Ten thousand years older than the pyramids is the 14,000-year-old ice age town that was found.

The Heiltsuk people, who live on the western coast of British Columbia, tell stories from their oral history of how, during the ice period, the area surrounding Triquet Island was open ground.

Heiltsuk Nation member William Housty explains, “People flocked there for survival because everywhere else was being covered by ice, and all of the ocean was freezing and all of the food resources were dwindling.”

The tangible proof was discovered late last year by archaeologists excavating a Heiltsuk settlement on Triquet Island: a few charcoal flakes from a long-gone hearth.

The town site, which has been abandoned since a smallpox outbreak in the 1800s, may have been inhabited as long as 14,000 years ago, according to analysis of the carbon fragments. This makes it one of the oldest settlements in North America and three times older than the pyramids at Giza.
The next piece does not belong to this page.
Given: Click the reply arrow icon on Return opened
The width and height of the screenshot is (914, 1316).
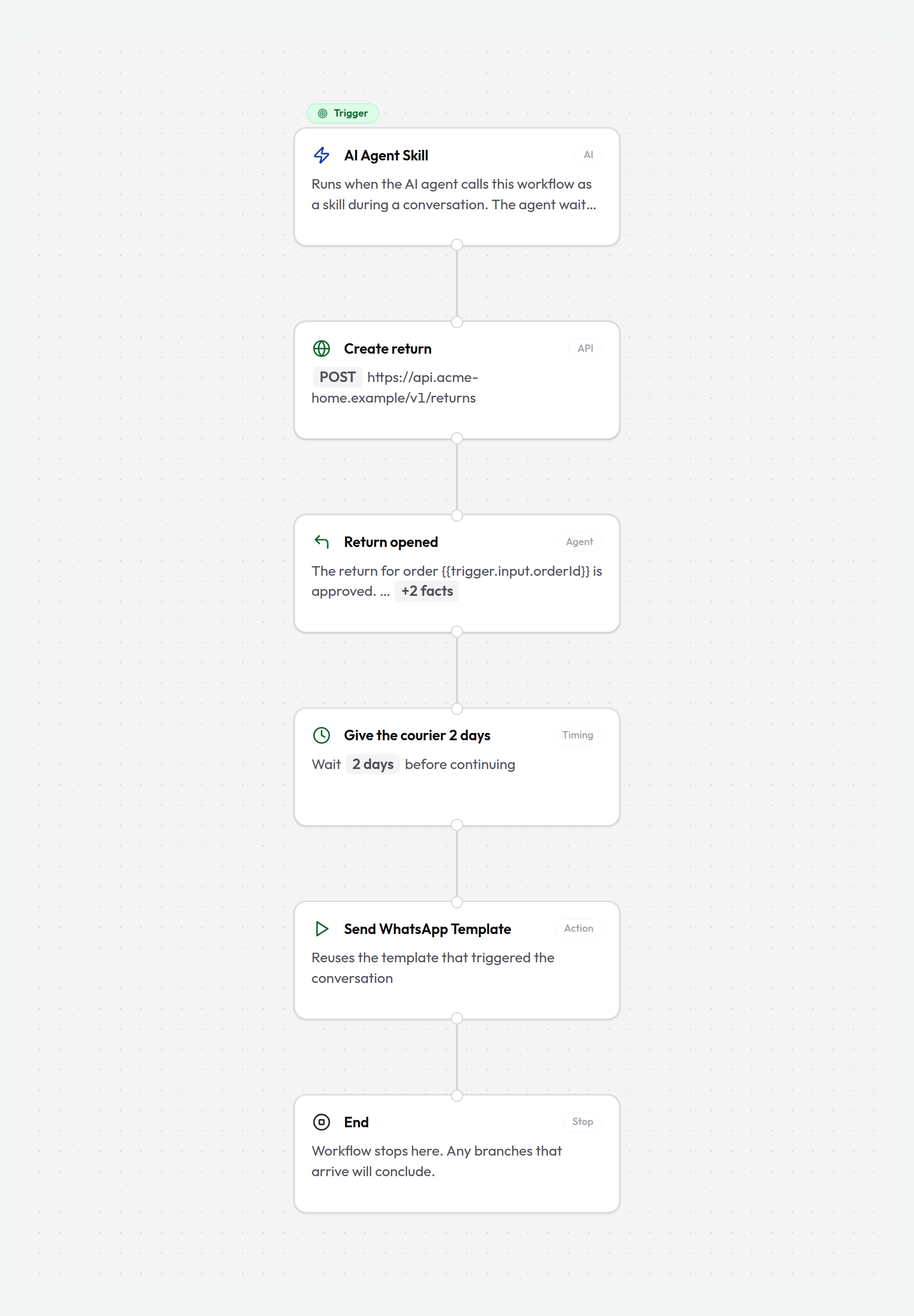Looking at the screenshot, I should [x=321, y=542].
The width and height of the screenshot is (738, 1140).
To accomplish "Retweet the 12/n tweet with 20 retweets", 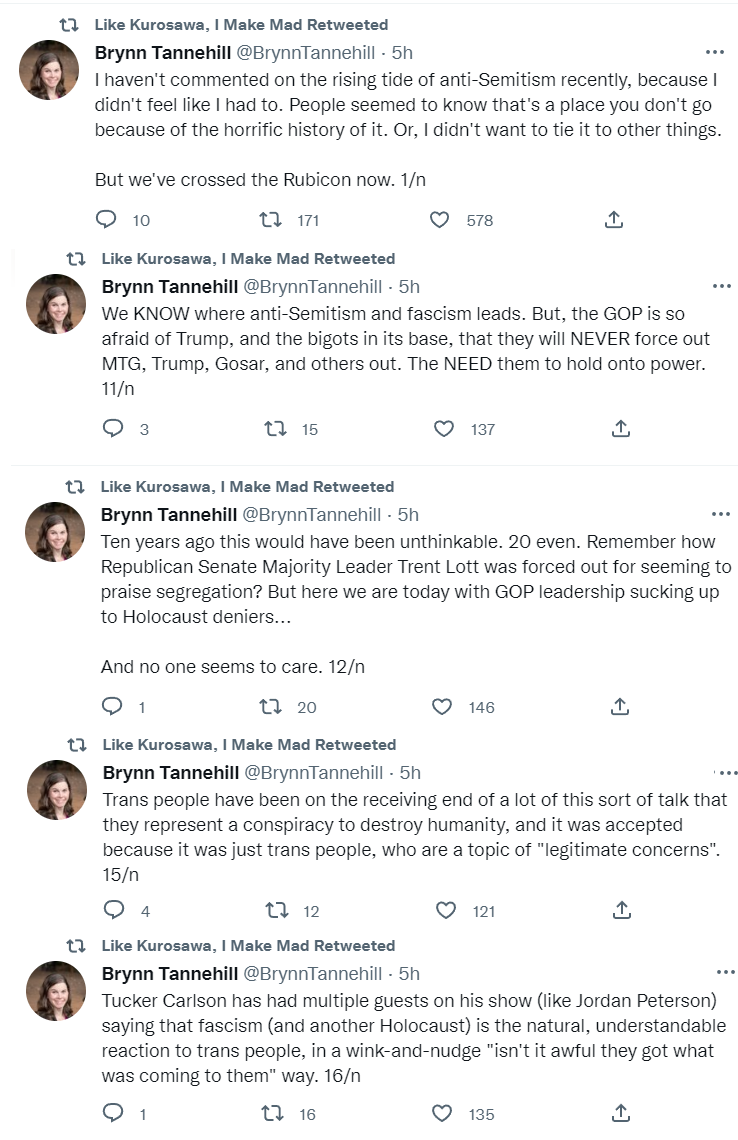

“This suggests that people have been here for tens of thousands of years,” explains Alisha Gauvreau, a scholar at the Hakai Institute and a PhD candidate at the University of Victoria, who has been working at the Triquet Island site. “There are several sites that date to around the same time as the very early date that we obtained for Triquet Island.”

However, how did Triquet Island manage to stay undiscovered even during the ice age? Sea level hinge, according to Gauvreau, is the reason why sea levels in the region have been steady over time.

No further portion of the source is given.